Frequently Asked Questions 

What is the best Arista transceiver for 25G server access?

The best common option for 25G server access over short multimode fiber is Arista SFP-25G-SR. For very short links inside or near the rack, 25G DAC may provide a lower-cost option if the server NIC and switch support it.

What is the difference between QSFP-100G-SR4 and QSFP-100G-LR4?

QSFP-100G-SR4 supports short-reach 100G links over multimode fiber. QSFP-100G-LR4 supports longer 100G links over single-mode fiber. The right choice depends on distance and fiber plant.

When should a buyer use 100G DAC instead of 100G optics?

A buyer should use 100G DAC for short 100G links where copper reach and cable handling work well. DAC can reduce cost, but it may not fit longer paths or dense cable routes.

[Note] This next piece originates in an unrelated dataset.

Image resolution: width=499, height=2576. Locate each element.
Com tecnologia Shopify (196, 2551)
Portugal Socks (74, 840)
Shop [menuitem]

When does 100G AOC make sense?

100G AOC makes sense when buyers want optical-style reach and easier handling than bulky copper DACs. It can help in dense racks or short-to-mid distance links where separate optics and fiber are not preferred.

Can a 100G QSFP port break out into four 25G links?

Some 100G QSFP ports can support breakout into four 25G links, but buyers must verify switch support, port configuration, cable type, and software behavior before ordering breakout cables.

Is the Arista 7170 right for normal leaf-spine switching?

Usually, no. The Arista 7170 is better for programmable 100G switching and specialized packet processing. Standard leaf-spine networks often fit better on 7050 or 7060 platforms.

What should buyers check before buying refurbished Arista switches?

Buyers should check port count, airflow, power supplies, fans, software needs, optics compatibility, testing status, warranty terms, and available spares. They should also confirm the full bundle, not only the switch chassis.